Пытаюсь втиснуть в него палец, но ничего не получается. Спохватившись, снимаю перчатку и повторяю попытку, но кольцо не налезает дальше первой фаланги. Оно мне безнадежно мало. И тогда я краснею. Жарко, мучительно, до головокружения. Краснею, как в детстве, когда он потешался надо мной и приглашал братьев поучаствовать в забавах. Сейчас, как и годы назад, Жерар уверен в своей власти надо мной, и его уверенность передается мне. Я втягиваю голову в плечи.
— Экая досада! — бросает он, получив от этой сцены все, что хотел. — Выбирать кольцо мне помогала дочка ювелира, но я решил, что для леди нужно взять размером меньше.
— Хватит кукситься, Флоранс, — поджимает губы мама. — Невелика трагедия. Кольцо можно растянуть, а пока надень его на мизинец.
Вслед за Жераром и Гийомом, который шатается при ходьбе, мы попадаем в дом. Служанка докладывает, что стол накрыт к ужину, но мама сказывается больной. От тряски у нее началась мигрень, и она зовет Дезире, чтобы та помогла ей переодеться ко сну. Сегодня мадам Селестина ляжет рано, чтобы отдохнуть и набраться сил перед завтрашним балом. Я бы и рада отослать Дезире с глаз долой, но сестра, не моргнув глазом, заявляет, что в столовой она будет нужнее. Кто-то же должен прислуживать мамзель Флоранс за ужином. Благородной барышне не обойтись без камеристки. Смерив Ди таким взглядом, от которого у нее, должно быть, смерзлись внутренности, мадам Селестина поднимается наверх.
Уже знакомым маршрутом я иду в столовую. Дезире не отстает от меня ни на шаг, и я шепчу ей яростно:
— Лучше бы ты ушла!
— Еще чего! — шепчет в ответ сестра. — Я тебя не брошу. Тут такой домище, что на одном этаже не слышно, что творится на другом.
Когда мы входим в столовую, Гийом мрачнеет пуще прежнего, зато Жерар улыбается еще шире. Что же он задумал на этот раз?

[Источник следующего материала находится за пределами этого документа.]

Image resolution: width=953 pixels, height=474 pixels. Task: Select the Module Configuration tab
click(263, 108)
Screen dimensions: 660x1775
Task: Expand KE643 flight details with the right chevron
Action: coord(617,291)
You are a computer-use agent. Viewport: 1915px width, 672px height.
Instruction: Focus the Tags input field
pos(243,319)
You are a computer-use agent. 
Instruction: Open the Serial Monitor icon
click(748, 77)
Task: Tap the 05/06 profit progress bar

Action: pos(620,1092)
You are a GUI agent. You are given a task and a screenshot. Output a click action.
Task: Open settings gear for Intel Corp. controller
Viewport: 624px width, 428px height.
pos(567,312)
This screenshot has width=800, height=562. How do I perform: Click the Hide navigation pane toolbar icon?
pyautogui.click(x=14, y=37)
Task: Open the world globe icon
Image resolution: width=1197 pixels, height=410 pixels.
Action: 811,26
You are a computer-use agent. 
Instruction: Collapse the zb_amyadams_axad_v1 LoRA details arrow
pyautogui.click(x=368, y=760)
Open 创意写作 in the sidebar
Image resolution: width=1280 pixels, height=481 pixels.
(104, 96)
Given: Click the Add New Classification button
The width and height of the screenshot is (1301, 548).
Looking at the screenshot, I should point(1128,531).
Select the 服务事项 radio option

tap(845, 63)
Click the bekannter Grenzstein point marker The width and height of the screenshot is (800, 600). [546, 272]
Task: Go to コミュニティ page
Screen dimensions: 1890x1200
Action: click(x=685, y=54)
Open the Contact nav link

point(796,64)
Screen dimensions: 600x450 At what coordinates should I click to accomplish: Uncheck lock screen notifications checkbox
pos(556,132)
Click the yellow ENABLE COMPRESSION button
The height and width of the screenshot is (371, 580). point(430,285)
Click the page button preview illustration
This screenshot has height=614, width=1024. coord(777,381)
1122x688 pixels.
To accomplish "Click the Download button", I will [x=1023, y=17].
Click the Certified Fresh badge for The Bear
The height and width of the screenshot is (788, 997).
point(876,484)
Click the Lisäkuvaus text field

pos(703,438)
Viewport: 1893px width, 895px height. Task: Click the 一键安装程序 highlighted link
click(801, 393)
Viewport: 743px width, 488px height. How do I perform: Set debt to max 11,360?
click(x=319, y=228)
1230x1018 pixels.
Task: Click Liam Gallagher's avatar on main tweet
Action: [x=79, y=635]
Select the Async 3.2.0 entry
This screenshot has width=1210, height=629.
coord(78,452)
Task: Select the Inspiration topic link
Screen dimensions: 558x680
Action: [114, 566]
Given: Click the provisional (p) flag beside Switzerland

— Мы заждались вас, — говорит мой жених и встает, чтобы отодвинуть мне стул.
Только тут мне бросается в глаза отсутствие прислуги. В столовой нас четверо. Дезире права: кричи не кричи, никто не придет на подмогу. Но когда вместо одного стула Жерар отодвигает два, я незаметно подталкиваю сестру к двери. «Беги отсюда!» — взывают мои глаза. Мне не составляет труда распознать, где заканчивается одна игра Жерара и начинается другая.
— Садитесь, — кивком приказывает он. — Обе.
Раздается такой треск, что кажется, будто стол раскололся пополам. Уперев кулаки в столешницу, Гийом смотрит на брата с неприкрытой ненавистью.
— Я не сяду за стол с ч-черномазой. — Он мучительно кривится, словно у него саднит язык, а не кулаки. — Если мы принесли присягу янки, это еще не значит, что мы должны перенять их п-повадки!